# Task goal:
Please reproduce word for word the part of the material that opens with the line containing "Where should I click to: Start" and closes with the line containing "point(1216,36)", both of those lines included. Leave the pictures out of your answer.

Start Data to process

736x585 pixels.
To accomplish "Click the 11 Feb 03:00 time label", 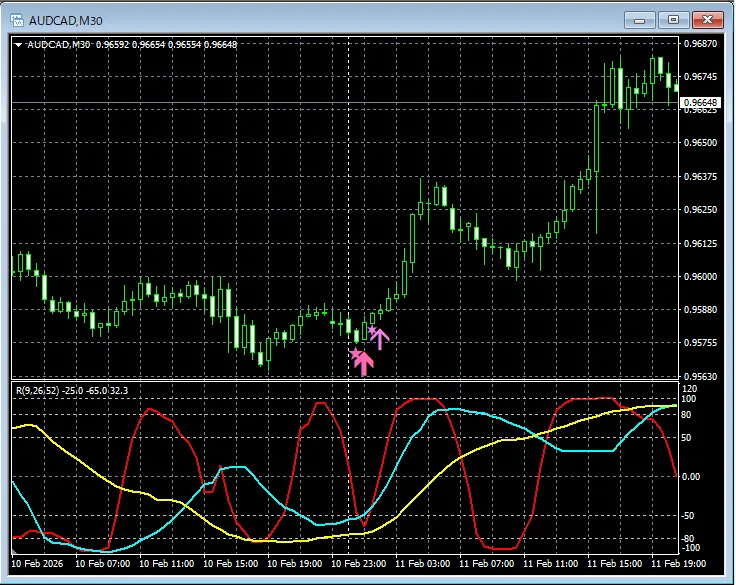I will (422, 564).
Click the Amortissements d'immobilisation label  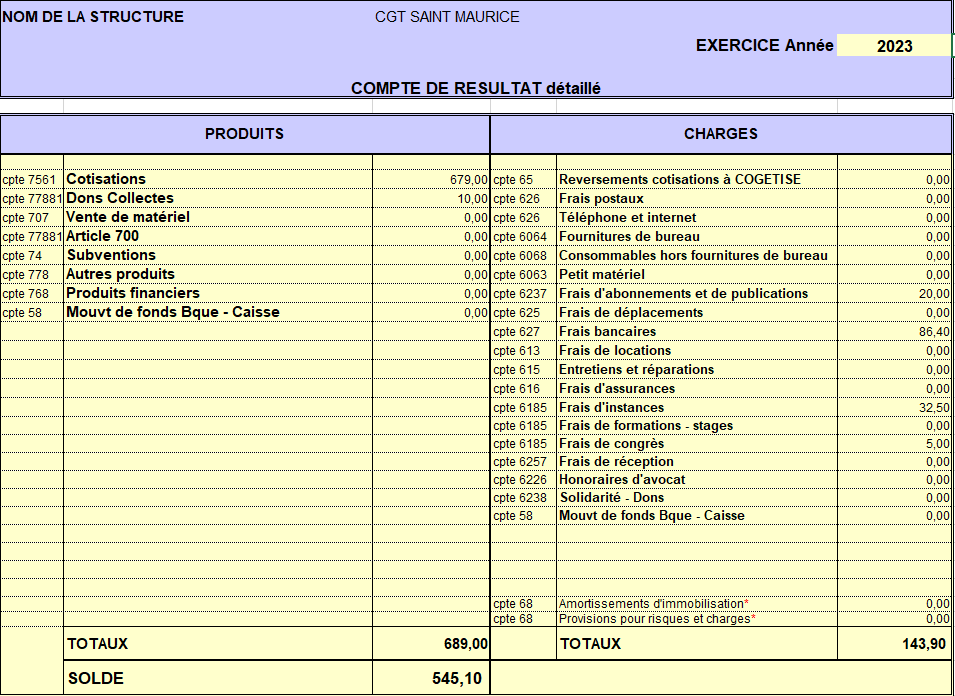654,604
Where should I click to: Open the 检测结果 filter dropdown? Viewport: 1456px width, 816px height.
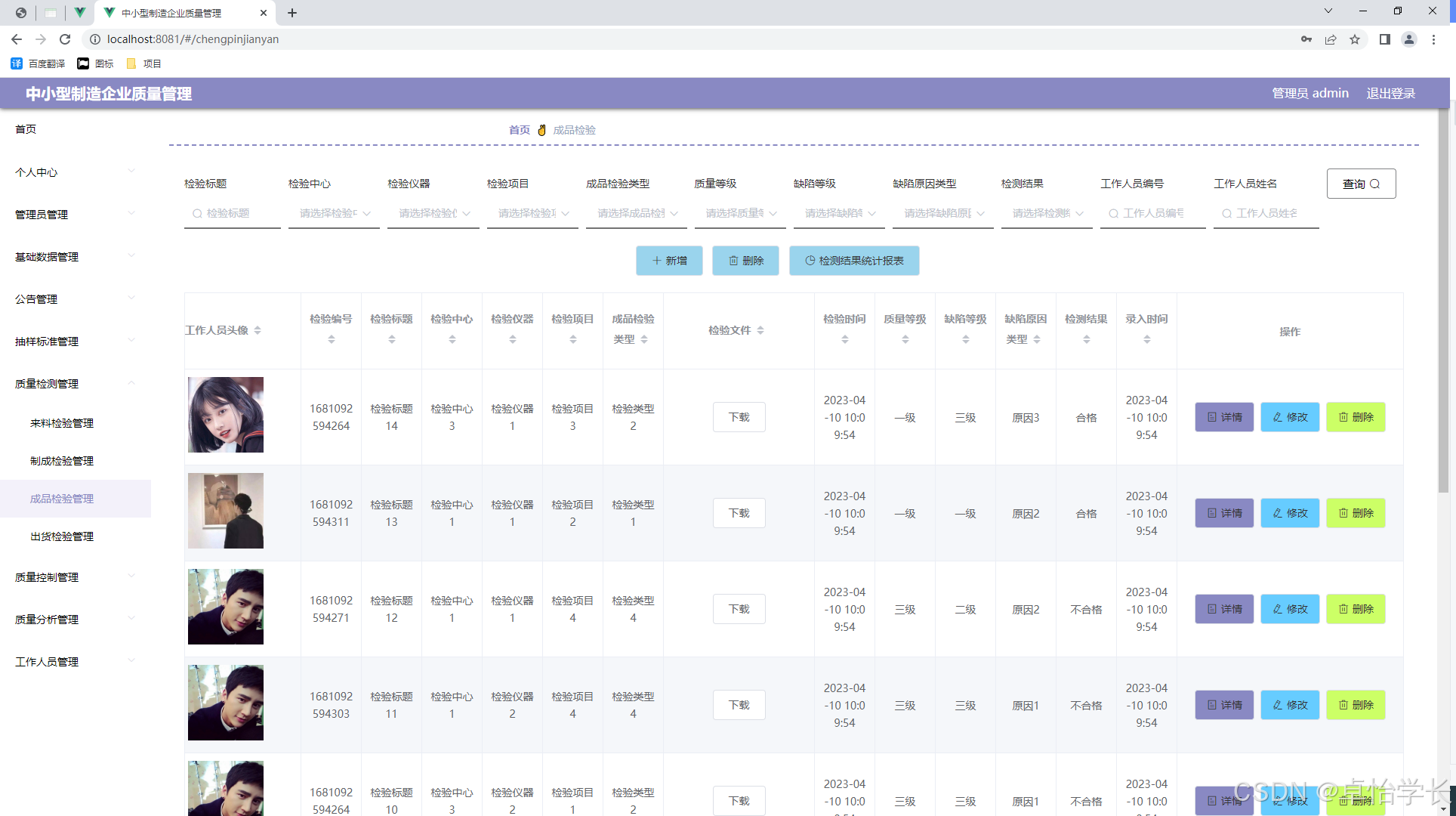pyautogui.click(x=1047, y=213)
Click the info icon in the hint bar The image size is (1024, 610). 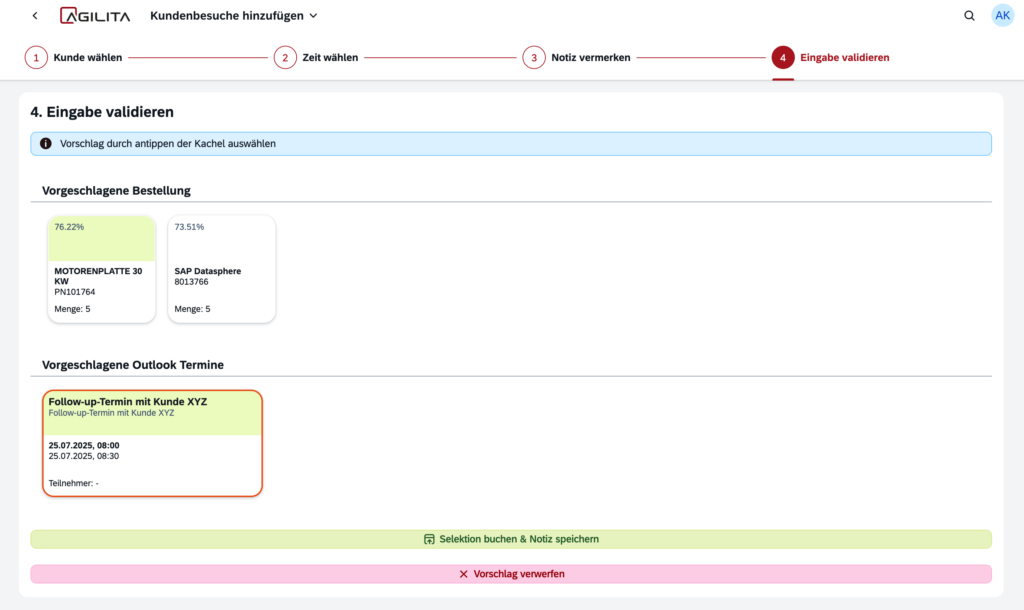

End Data to process
Start Data to process

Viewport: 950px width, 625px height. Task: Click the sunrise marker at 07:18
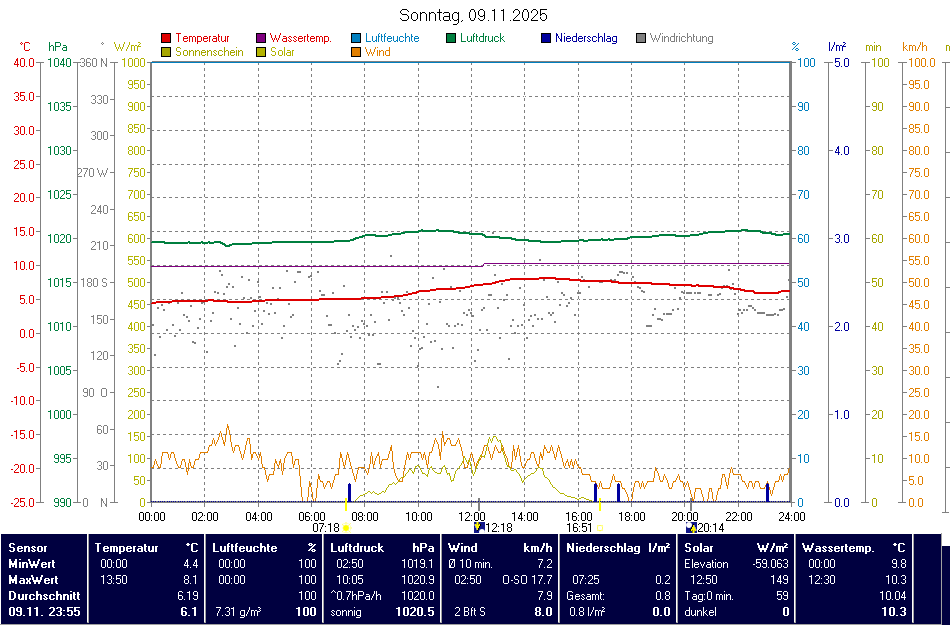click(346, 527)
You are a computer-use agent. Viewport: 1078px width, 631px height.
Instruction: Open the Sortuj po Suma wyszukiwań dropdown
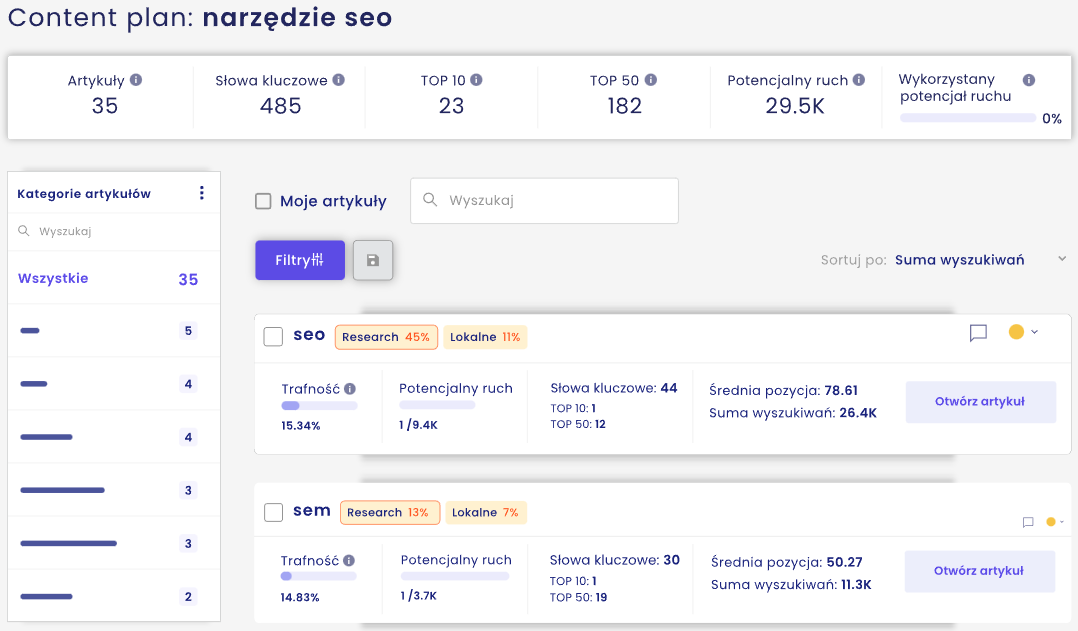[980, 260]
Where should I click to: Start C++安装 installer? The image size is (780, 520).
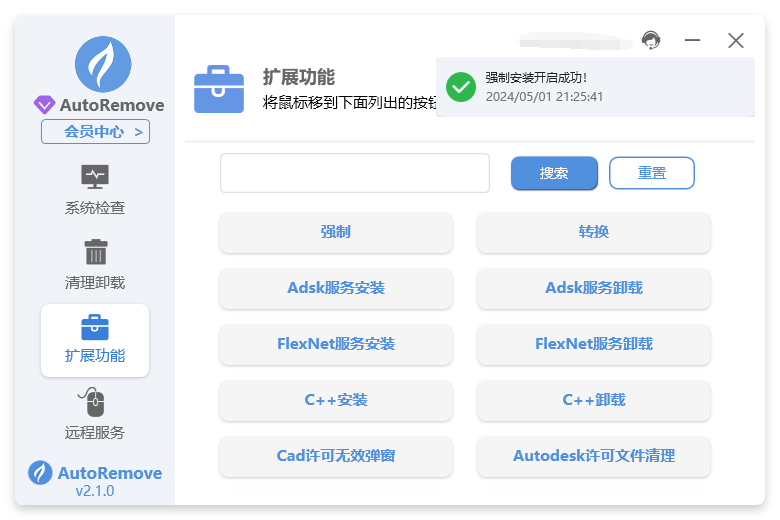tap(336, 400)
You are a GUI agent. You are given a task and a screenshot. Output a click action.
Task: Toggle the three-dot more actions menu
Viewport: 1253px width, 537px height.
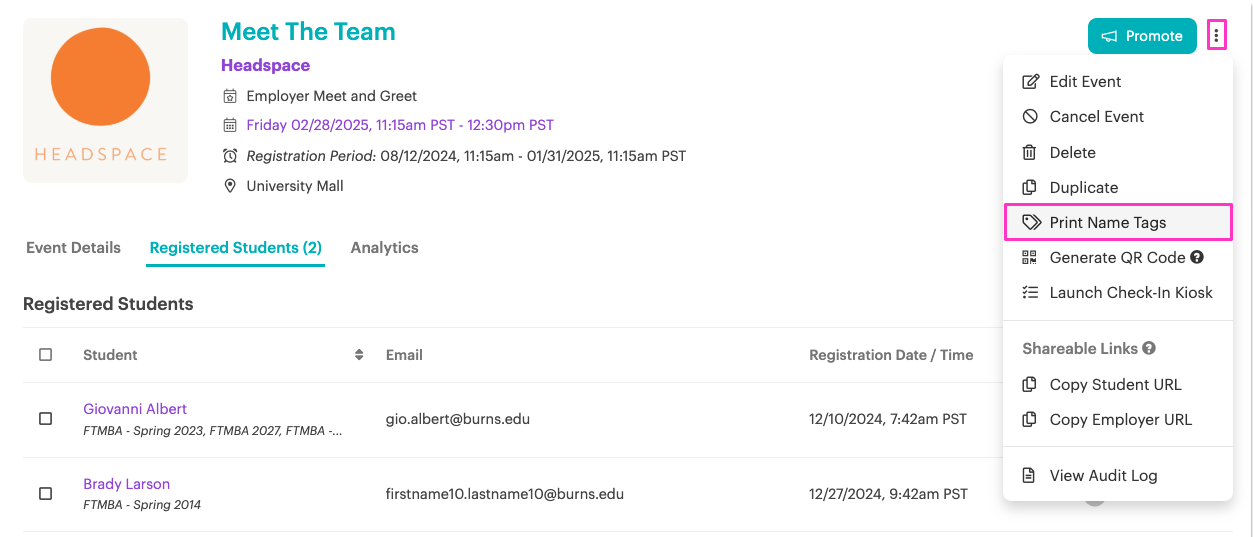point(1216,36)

End Data to process

# Answer to the task:
Where should I click to: Start C++安装 installer? The image size is (780, 520).
tap(336, 400)
You are a GUI agent. You are given a task and a screenshot. Output a click action.
Task: Toggle the three-dot more actions menu
Viewport: 1253px width, 537px height.
point(1216,36)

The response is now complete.